Comparison of promoters and selectable marker genes for use in Indica rice transformation

The effectiveness of different promoters for use in Indica rice transformation was compared. Plasmids encoding the Escherichia coli uidA (gals) gene under the control of CaMV 35S, Emu, Actl or Ubil promoters were delivered into cell suspension cultures by particle bombardment. Transient gene expression, 48 h after delivery, was greatest from plasmids utilising the constitutive promoters, Actl and Ubil. Gene expression in stably transformed tissue was examined by bombarding embryogenic Indica rice calli with a pUbil-gus plasmid and a plasmid containing either the selectable marker gene, hph, which confers hygromycin resistance, or bar, which confers resistance to the herbicide phosphinothricin (BASTA) each under the control of the CaMV 35S, Emu, Actl or the Ubil promoters. The bombarded calli were placed on the appropriate selection media and stained for GUS activity at 1 day, 3 weeks and 5 weeks after shooting.

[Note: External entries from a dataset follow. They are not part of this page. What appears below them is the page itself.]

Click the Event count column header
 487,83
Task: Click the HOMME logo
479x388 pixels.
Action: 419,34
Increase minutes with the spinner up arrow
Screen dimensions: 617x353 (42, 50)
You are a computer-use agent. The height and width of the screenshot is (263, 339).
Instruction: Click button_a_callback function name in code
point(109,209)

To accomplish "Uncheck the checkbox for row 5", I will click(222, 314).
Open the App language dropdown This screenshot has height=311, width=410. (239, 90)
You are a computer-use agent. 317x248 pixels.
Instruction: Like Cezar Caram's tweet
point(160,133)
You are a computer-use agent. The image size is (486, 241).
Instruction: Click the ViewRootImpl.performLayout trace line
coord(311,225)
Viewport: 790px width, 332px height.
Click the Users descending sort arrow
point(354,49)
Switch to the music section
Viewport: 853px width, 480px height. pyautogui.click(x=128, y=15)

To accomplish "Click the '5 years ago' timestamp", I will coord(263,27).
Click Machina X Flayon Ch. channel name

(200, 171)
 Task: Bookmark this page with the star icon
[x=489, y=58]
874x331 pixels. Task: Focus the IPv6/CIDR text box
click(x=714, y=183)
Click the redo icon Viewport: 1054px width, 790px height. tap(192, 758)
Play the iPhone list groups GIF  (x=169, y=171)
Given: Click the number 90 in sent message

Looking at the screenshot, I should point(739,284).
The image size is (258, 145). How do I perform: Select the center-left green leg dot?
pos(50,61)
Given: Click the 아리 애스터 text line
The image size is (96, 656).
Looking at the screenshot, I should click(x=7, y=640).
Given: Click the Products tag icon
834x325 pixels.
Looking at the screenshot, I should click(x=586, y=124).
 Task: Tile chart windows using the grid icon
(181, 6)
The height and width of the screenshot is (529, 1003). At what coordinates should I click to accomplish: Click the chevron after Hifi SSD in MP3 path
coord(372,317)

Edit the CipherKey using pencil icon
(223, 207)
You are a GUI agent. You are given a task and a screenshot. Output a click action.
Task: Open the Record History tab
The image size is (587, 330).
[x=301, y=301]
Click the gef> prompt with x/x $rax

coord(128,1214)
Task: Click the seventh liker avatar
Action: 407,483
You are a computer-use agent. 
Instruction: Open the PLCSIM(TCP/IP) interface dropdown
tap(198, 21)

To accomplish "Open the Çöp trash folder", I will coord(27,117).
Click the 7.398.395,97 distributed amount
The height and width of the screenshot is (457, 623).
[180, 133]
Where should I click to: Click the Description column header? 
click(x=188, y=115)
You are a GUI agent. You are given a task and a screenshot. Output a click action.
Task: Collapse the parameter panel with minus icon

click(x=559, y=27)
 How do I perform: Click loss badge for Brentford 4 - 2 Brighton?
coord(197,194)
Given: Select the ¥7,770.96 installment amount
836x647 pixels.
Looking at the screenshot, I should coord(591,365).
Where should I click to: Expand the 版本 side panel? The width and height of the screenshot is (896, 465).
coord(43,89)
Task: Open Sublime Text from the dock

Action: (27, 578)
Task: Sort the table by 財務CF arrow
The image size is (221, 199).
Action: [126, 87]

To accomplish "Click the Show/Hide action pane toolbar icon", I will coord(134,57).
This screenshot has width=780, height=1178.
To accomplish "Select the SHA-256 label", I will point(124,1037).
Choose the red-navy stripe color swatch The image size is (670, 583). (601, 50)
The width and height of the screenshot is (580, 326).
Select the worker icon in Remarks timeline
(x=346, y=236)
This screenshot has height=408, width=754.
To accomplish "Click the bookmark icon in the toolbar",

Callus bombarded with the pUbil-hph or the pEmu-hph constructs gave a dramatic increase in the size of the GUS staining areas with time. No such increase in the size of GUS staining areas was observed in calli co-bombarded with pUbil-gus and any of the bar containing constructs. Co-bombardment of calli with either the pEmu-hph or pUbil-hph construct and a virus minor coat protein (cp) gene construct resulted in many fertile transgenic Indica rice plants, containing one to eight copies of both the hph and cp genes. These genes were stably inherited by the T-1 generation.